[AUSZUG]:
####################
Auf zwei Zeitebenen, Vergangenheit ab 1918 und ...

Imposant und mitreißend kommt dieses Buch daher, mehr als ein Roman. Es handelt sich eher um ein Geflecht, das komplex ineinander greifend erzählt wird.

Auf zwei Zeitebenen, Vergangenheit ab 1918 und Gegenwart ab 1992, erzählt Elisabeth Sandmann die Geschichte einer Freundschaft zwischen zwei Frauen, Ilsa und Ella. Beide sind unauflöslich, nah und phasenweise schmerzhaft miteinander verbunden. In einer gehaltvollen Story erzählt und in einem vielschichtigen Familiengeflecht eingebettet, gelingt der Autorin eine Familienevolution zu schreiben, in der Schweigen über die eigene Familiengeschichte zum Kern des Problems wird. Geheimnisse werden wohl gehütet, Schuld hin und her geschoben, Lösungen durch Unterschlagen zu erzwingen versucht. „Der Regen kehrt nicht mehr nach oben zurück“, wird über die Vergangenheit gesprochen. Ans Licht gelangt und in die Gegenwart gebracht wird die Story durch Ilsas Enkelin Gwen und deren Recherchen in alten Aufzeichnungen, Gesprächen im Hier und Jetzt sowie einer Reise nach Polen. „Gwen war in eine Familiensaga geraten, und ihr schien es, als käme ihr als zentraler Figur nun die Schlüsselrolle zu, über Verlauf und Ende dieses vor langer Zeit begonnenen Romans zu bestimmen. Sie war es, die die nächsten Kapitel schreiben würde.“

Auch wenn Bösewichte hier schwarz oder weiß gemalt werden, damit die emotionale Betroffenheit beim Leser / bei der Leserin gnadenlos erzeugt wird, ist das Buch kein einfaches. Anspruch besteht in dem Familienkonstrukt, das durch eine Teilauflistung der handelnden Personen auf dem Lesezeichen zu verstehen erleichtert werden soll. Das gelingt nur zum Teil, ein echtes Personenregister hätte wahrlich geholfen. Der Schreibstil wiederum nimmt mit, ist flüssig, phasenweise etwas langatmig.
####################
[ERFASSTE DATEN]:
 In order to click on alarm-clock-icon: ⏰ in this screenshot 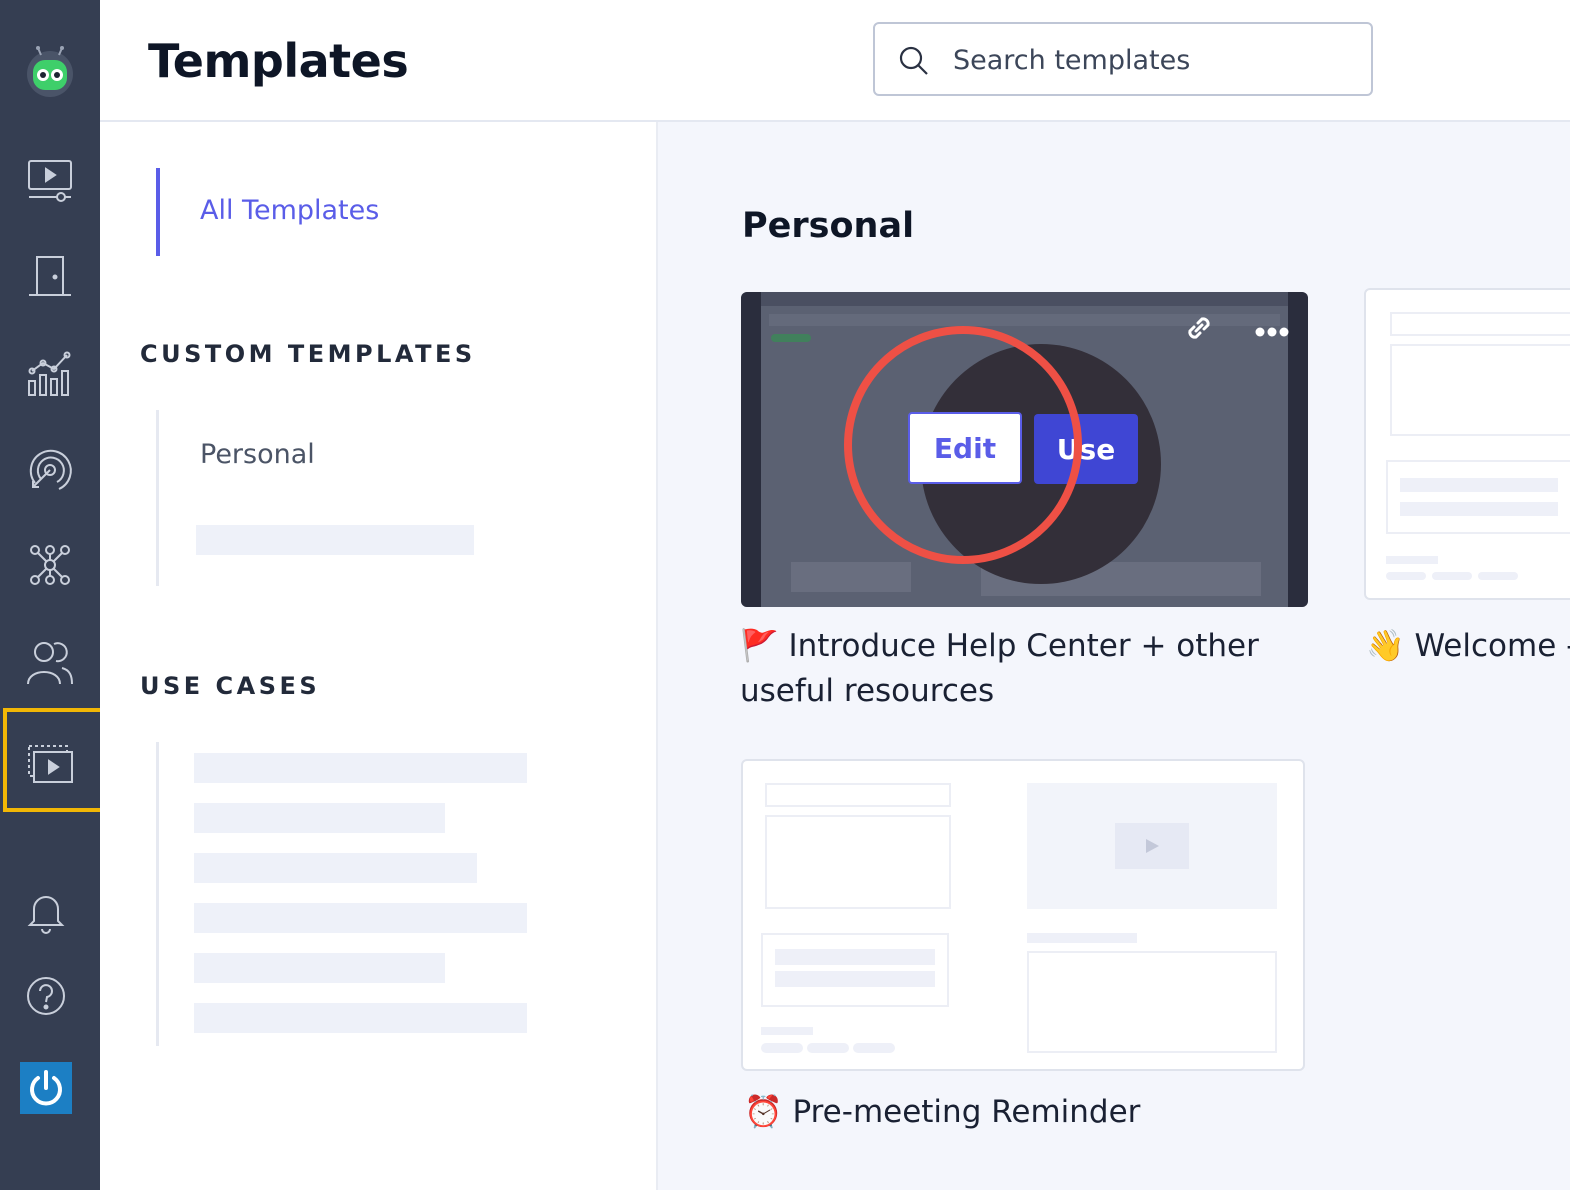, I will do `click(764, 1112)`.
####################
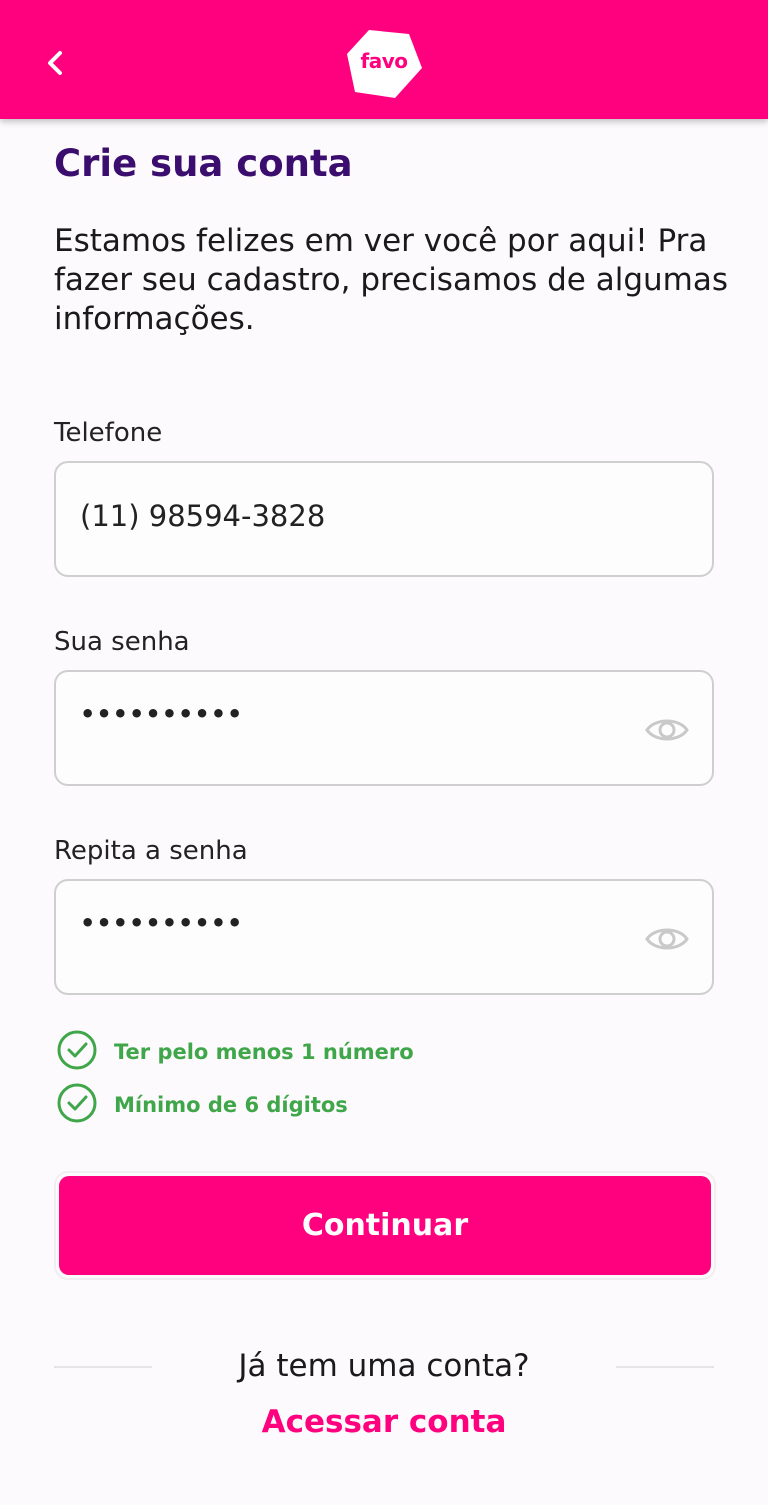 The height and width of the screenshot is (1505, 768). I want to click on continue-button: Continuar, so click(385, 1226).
####################
[DEINE AUFGABE]: Nenne die beiden Zeitebenen, auf denen laut dem Auszug erzählt wird.

[ANTWORT ZUR AUFGABE]: Vergangenheit ab 1918 und Gegenwart ab 1992.